PROBLEM DETAILS
Edit the rows below by changing every "pixels" to "px" and leaving everything else as it is. Omit the pictures from your answer.

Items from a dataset
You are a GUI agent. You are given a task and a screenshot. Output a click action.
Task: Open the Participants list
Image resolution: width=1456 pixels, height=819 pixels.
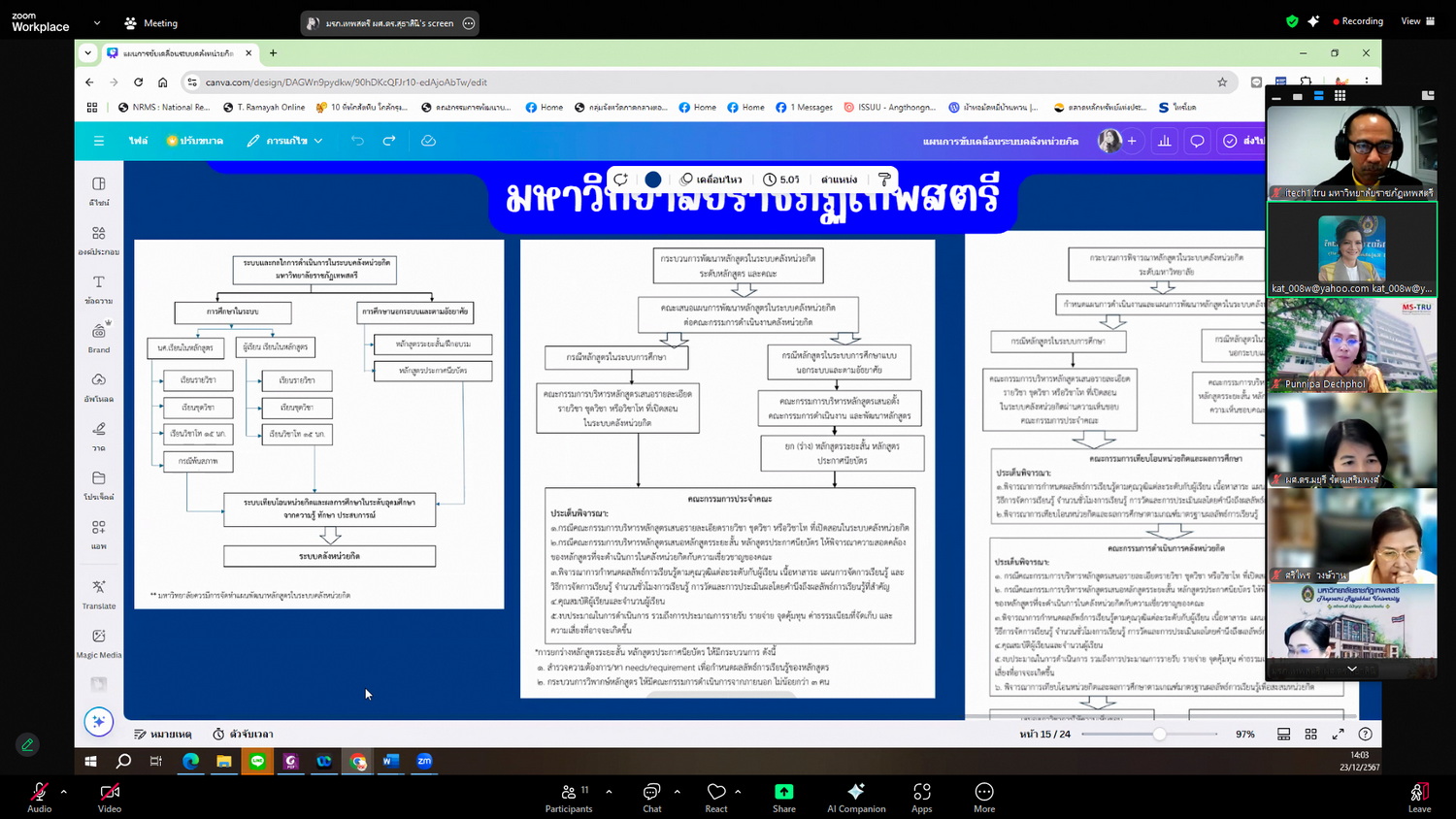[x=569, y=797]
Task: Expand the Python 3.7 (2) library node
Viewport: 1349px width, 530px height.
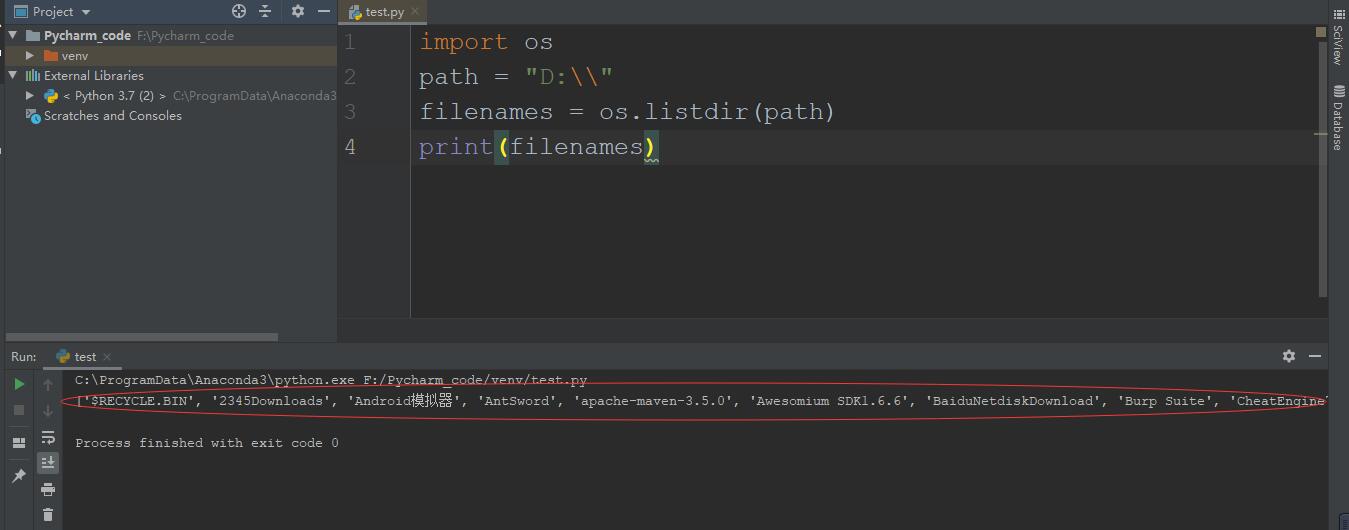Action: tap(30, 96)

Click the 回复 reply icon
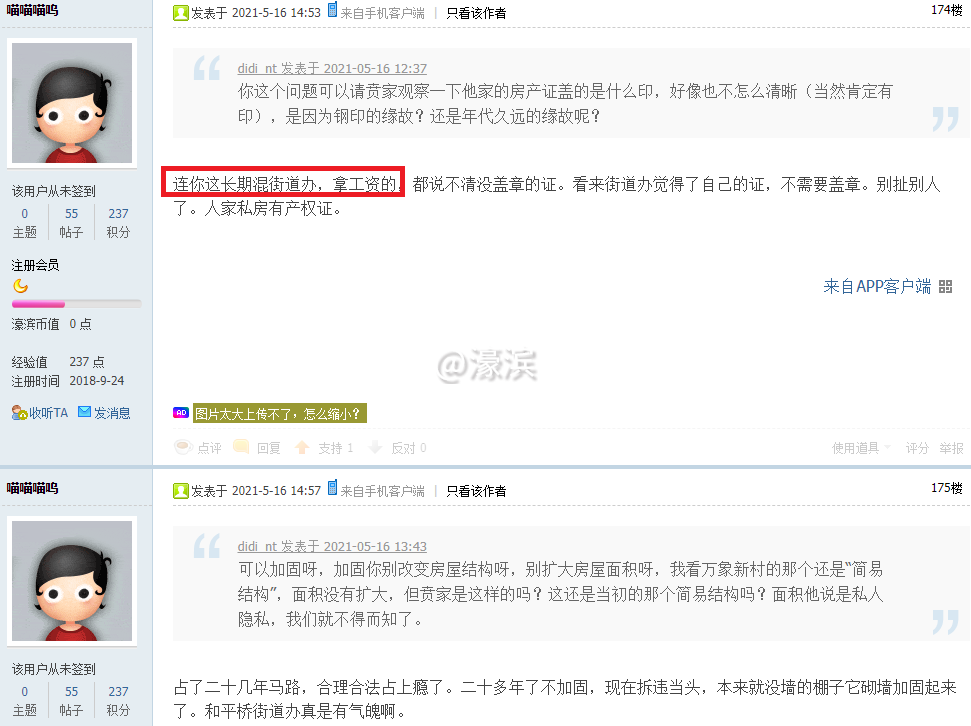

ANSWER TO THIS PROBLEM
You are a GUI agent. You are given a task and a screenshot. Output a click action.
Task: Open the Participants list
Image resolution: width=1456 px, height=819 px.
[x=569, y=797]
Task: Expand the Python 3.7 (2) library node
Viewport: 1349px width, 530px height.
Action: tap(30, 96)

Click the 回复 reply icon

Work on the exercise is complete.